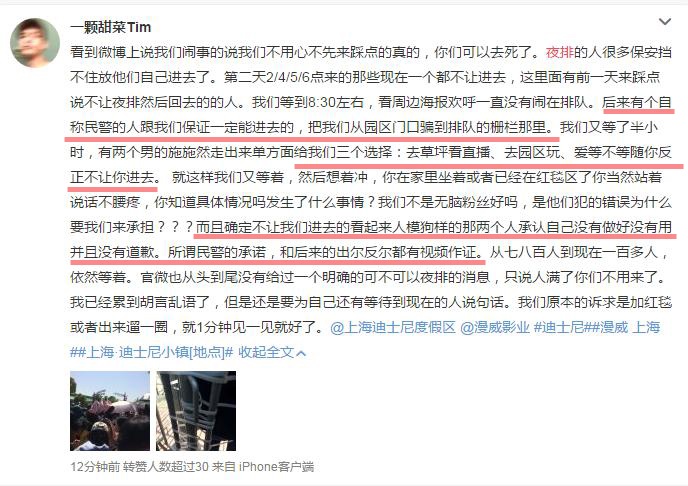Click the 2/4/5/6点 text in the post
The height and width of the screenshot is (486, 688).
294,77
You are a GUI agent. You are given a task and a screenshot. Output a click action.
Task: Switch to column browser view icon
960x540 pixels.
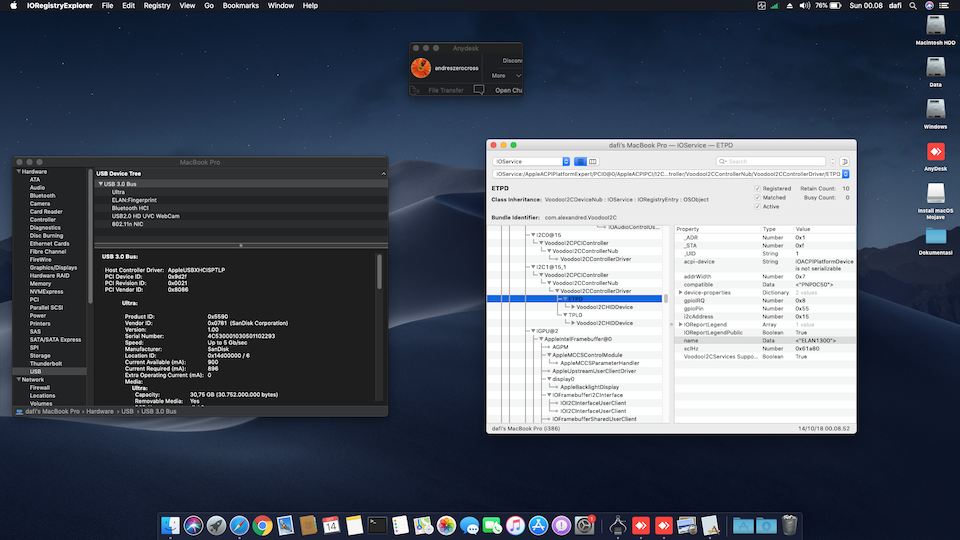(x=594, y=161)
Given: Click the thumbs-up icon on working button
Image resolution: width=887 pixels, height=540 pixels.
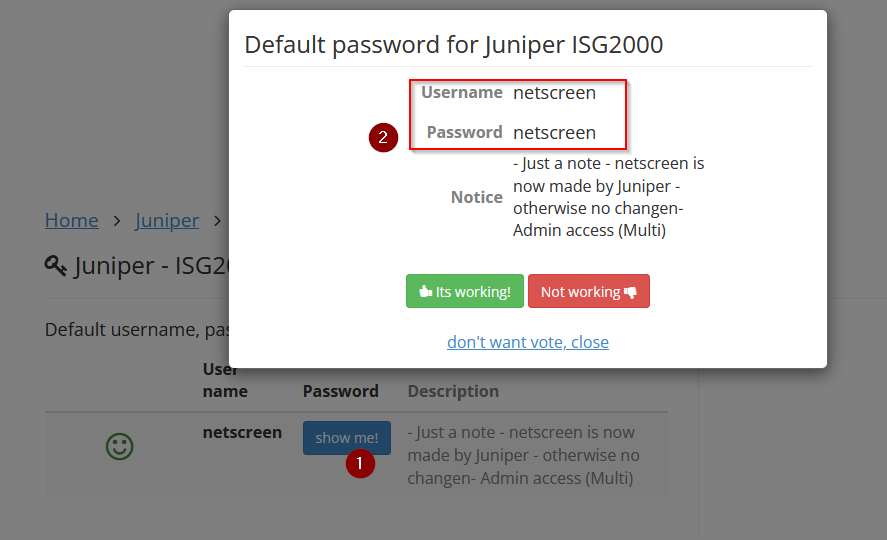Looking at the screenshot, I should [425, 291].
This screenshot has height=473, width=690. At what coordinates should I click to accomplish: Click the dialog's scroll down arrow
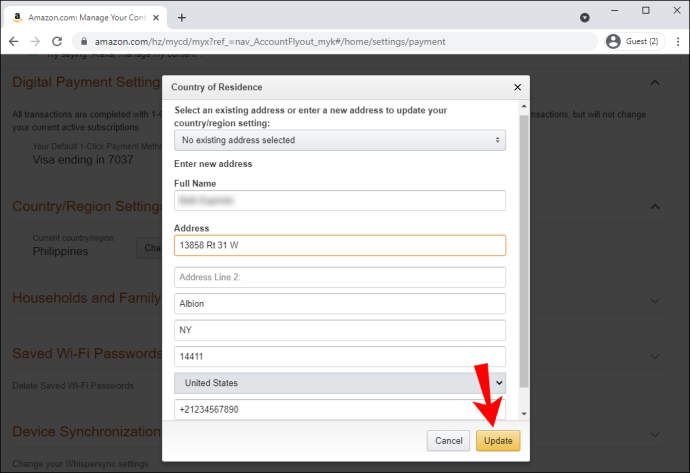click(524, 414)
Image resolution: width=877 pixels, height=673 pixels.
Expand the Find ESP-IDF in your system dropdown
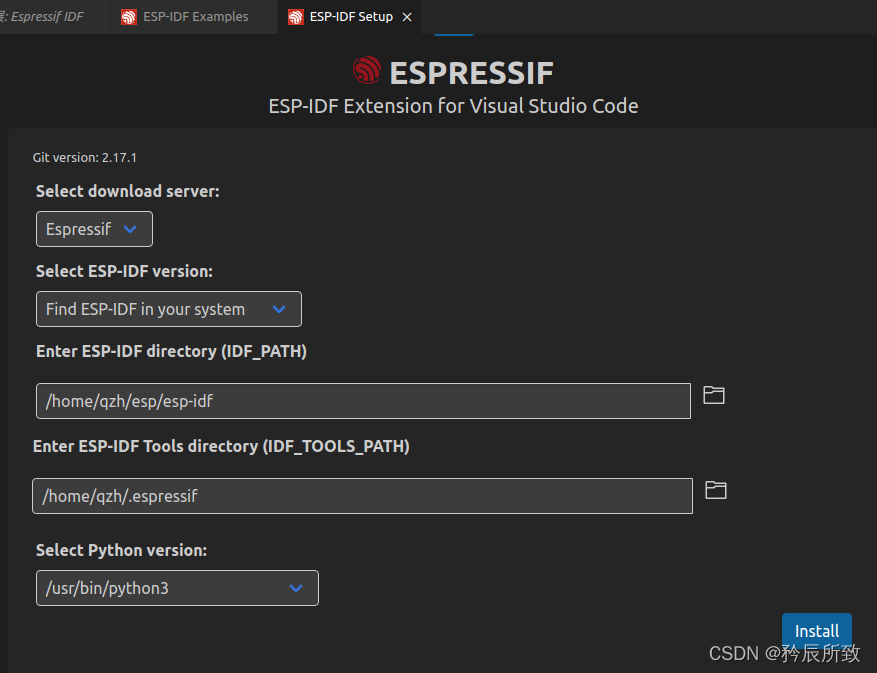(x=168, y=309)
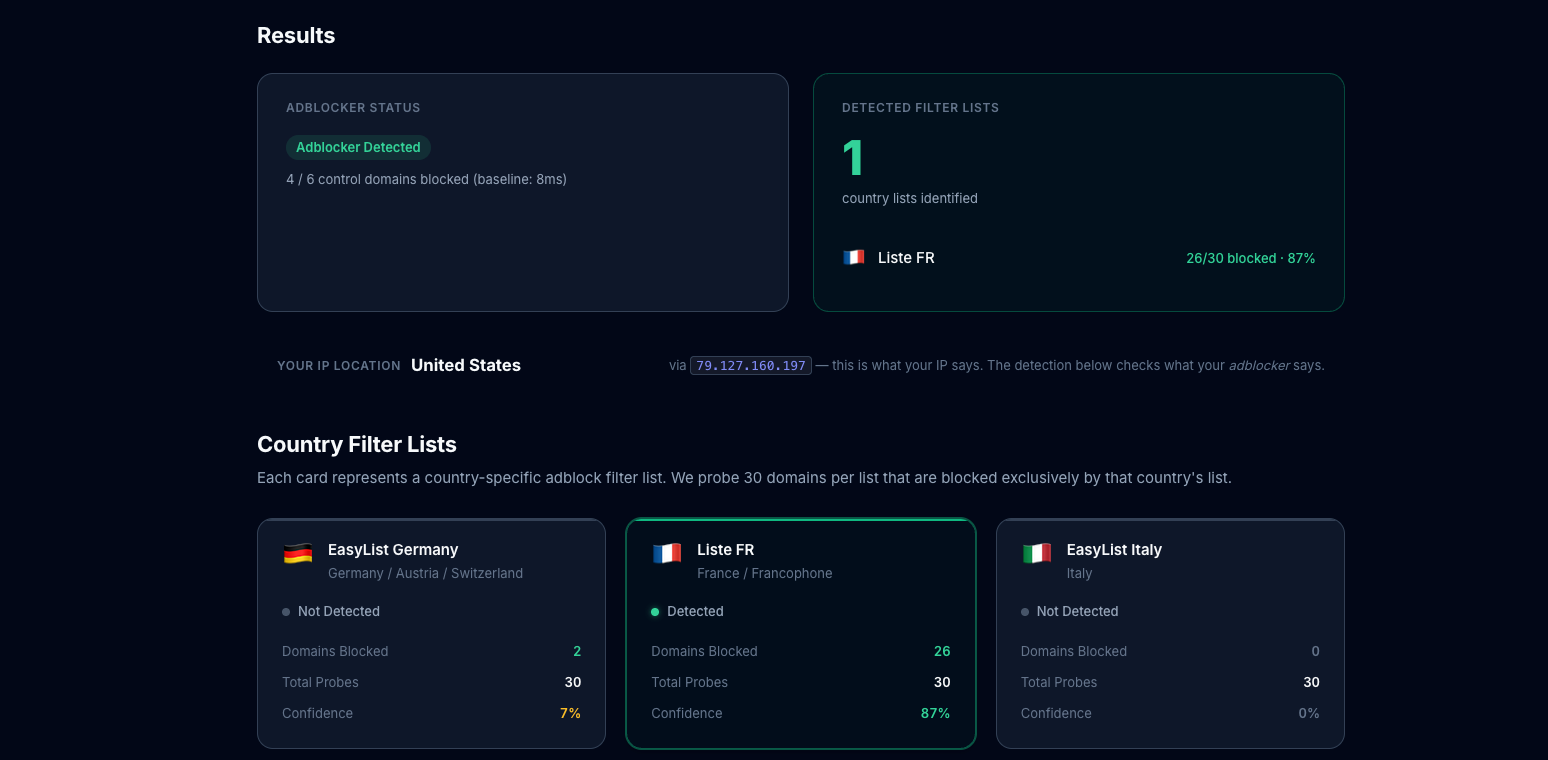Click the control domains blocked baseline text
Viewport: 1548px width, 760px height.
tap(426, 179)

* * *

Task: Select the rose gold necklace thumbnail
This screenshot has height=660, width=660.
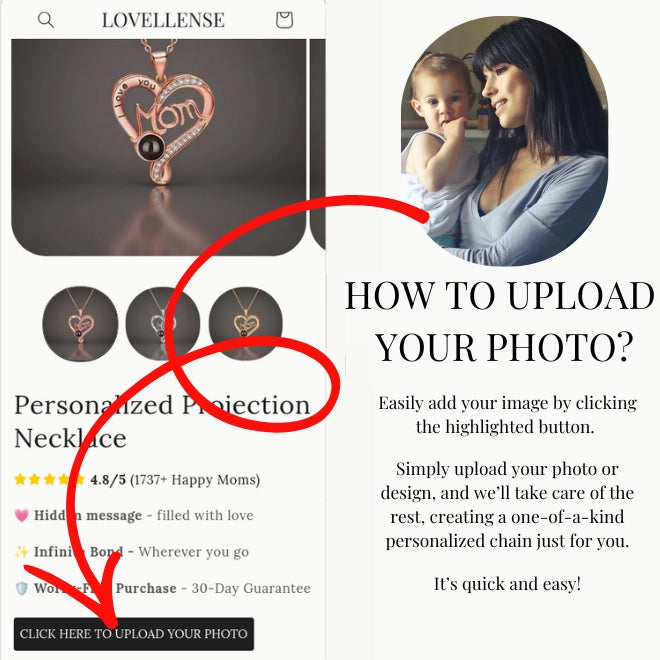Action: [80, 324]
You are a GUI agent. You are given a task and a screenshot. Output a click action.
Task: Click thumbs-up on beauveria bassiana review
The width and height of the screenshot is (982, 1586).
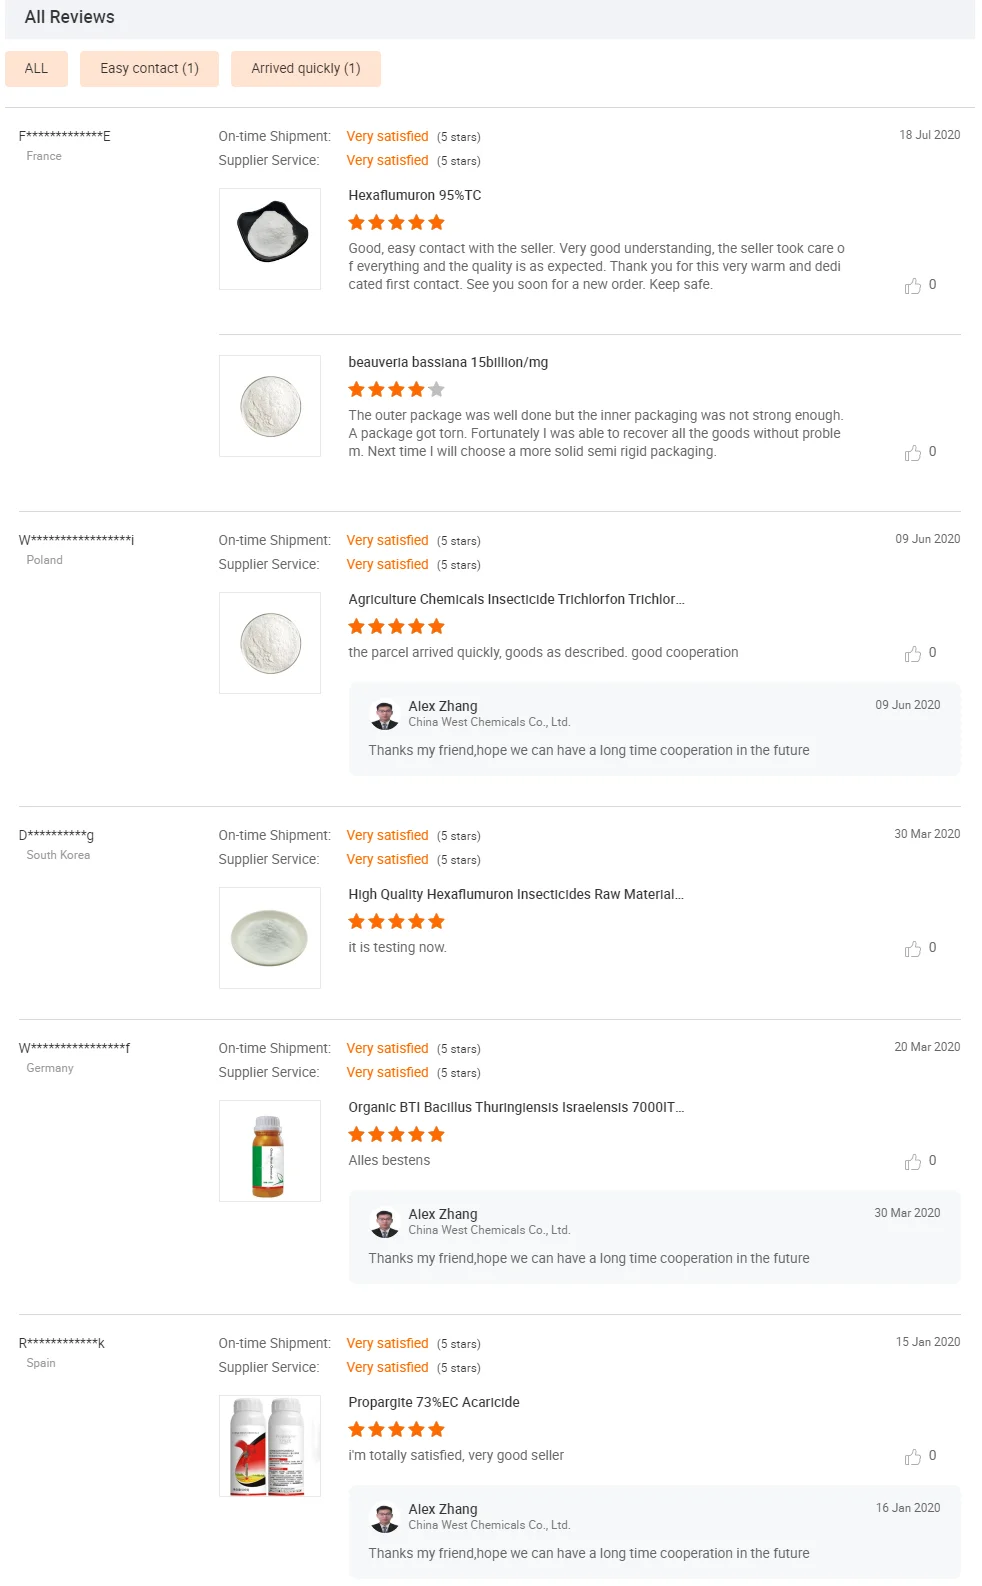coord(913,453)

--

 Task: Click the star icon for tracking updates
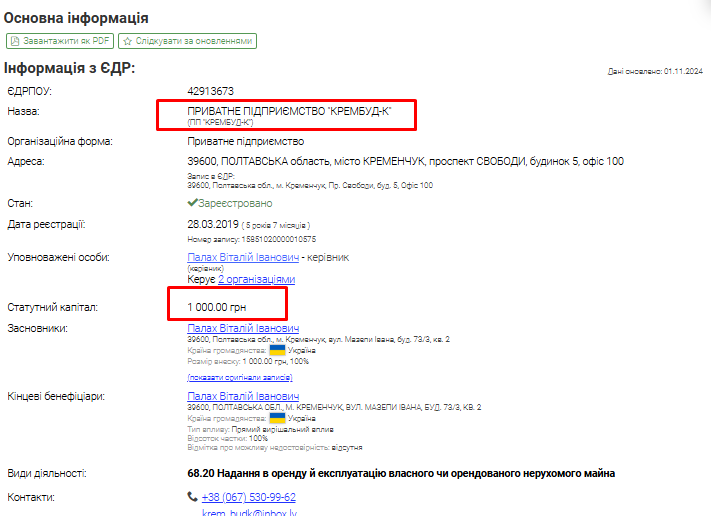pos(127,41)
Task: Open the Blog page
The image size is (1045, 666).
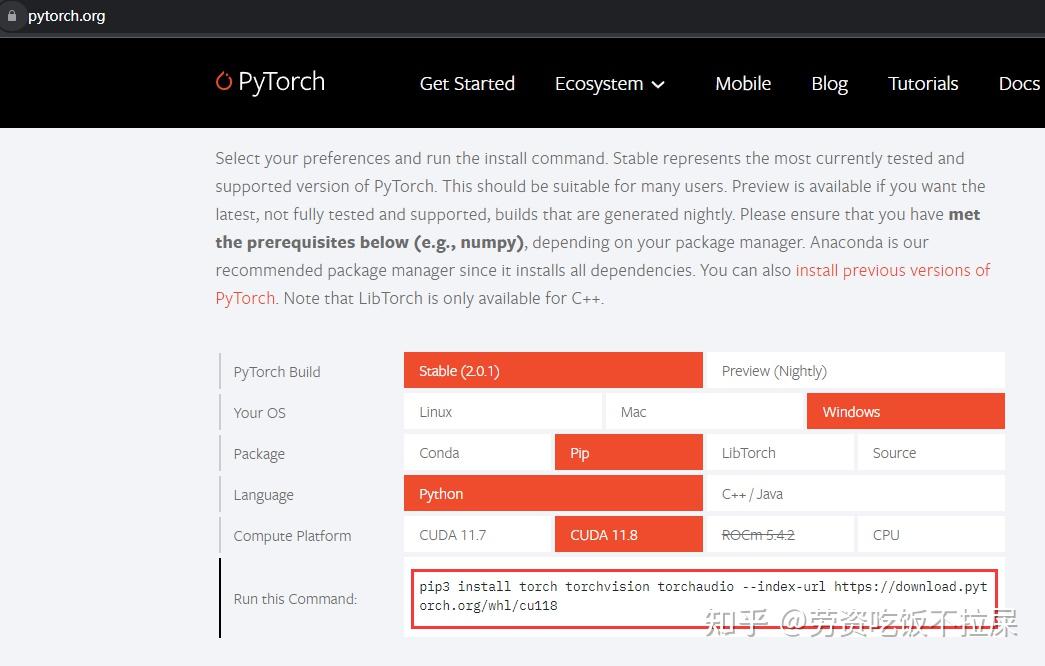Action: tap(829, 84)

▸ **Work to be completed**
Please show each line in the records above that contains "thumbs".

▸ **The answer**
Given: Click the thumbs-up icon on working button
Task: Click thumbs-up on beauveria bassiana review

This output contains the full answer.